In a new documentary titled Abacus: Small Enough to Jail, director Steve James profiles the Sungs, a Chinese-American family who owns Abacus Federal Savings Bank, a financial institution that existed primarily to serve immigrant families unable to secure loans from larger banks.
When the family discovered in 2009 that an employee had solicited bribes and falsified documents on mortgage applications, they promptly fired him and reported the situation to their regulator. The action set off a five-year ordeal in which New York prosecutors alleged that the entire bank — and the Sung family — had been complicit in and criminally liable for the fraud. Chinese-Americans in the community and many financial industry insiders insisted that the Sungs were scapegoated for problems afflicting larger banks — all of which escaped punishment — and subjected to racial discrimination.
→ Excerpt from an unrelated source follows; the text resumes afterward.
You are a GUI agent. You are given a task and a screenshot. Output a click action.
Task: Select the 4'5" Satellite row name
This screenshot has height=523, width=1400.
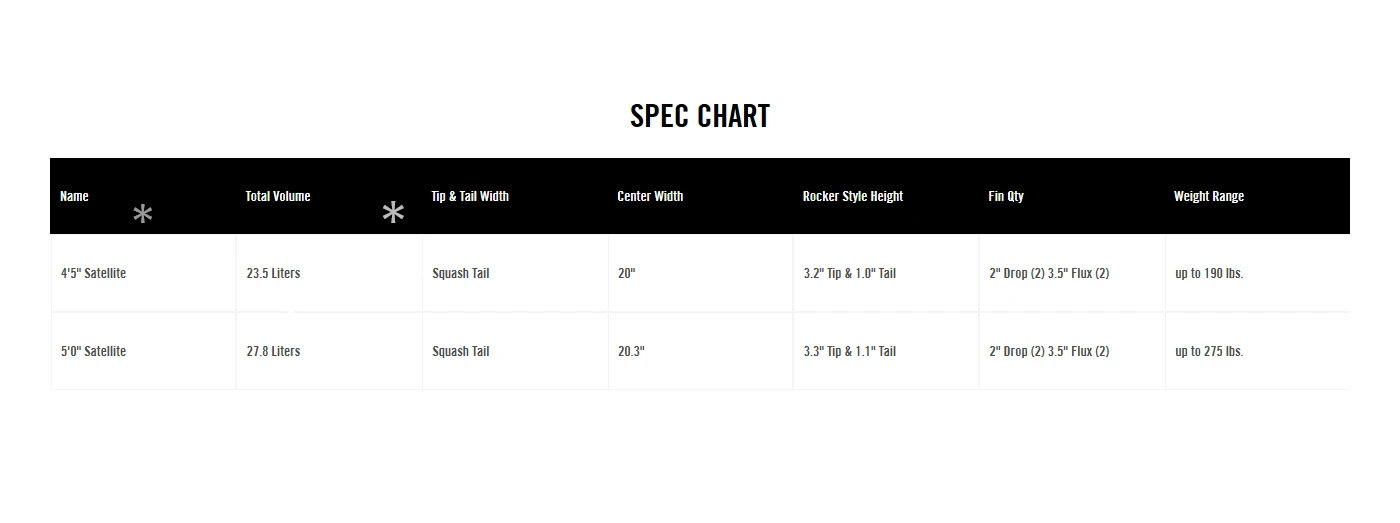[x=93, y=273]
Abacus will premiere on Tuesday, September 12 on PBS’s Frontline, followed by wider release. At a screening at Asia Society in New York Wednesday, members of the Sung family and Abacus producer Mark Mitten discussed the film. The ordeal of the Abacus bank, its founder Thomas Sung said, "should serve as a wake-up call" for social injustice.
Watch the full discussion in the above video, and a trailer for the film in the video below.
Trailer for "Abacus: Small Enough to Jail"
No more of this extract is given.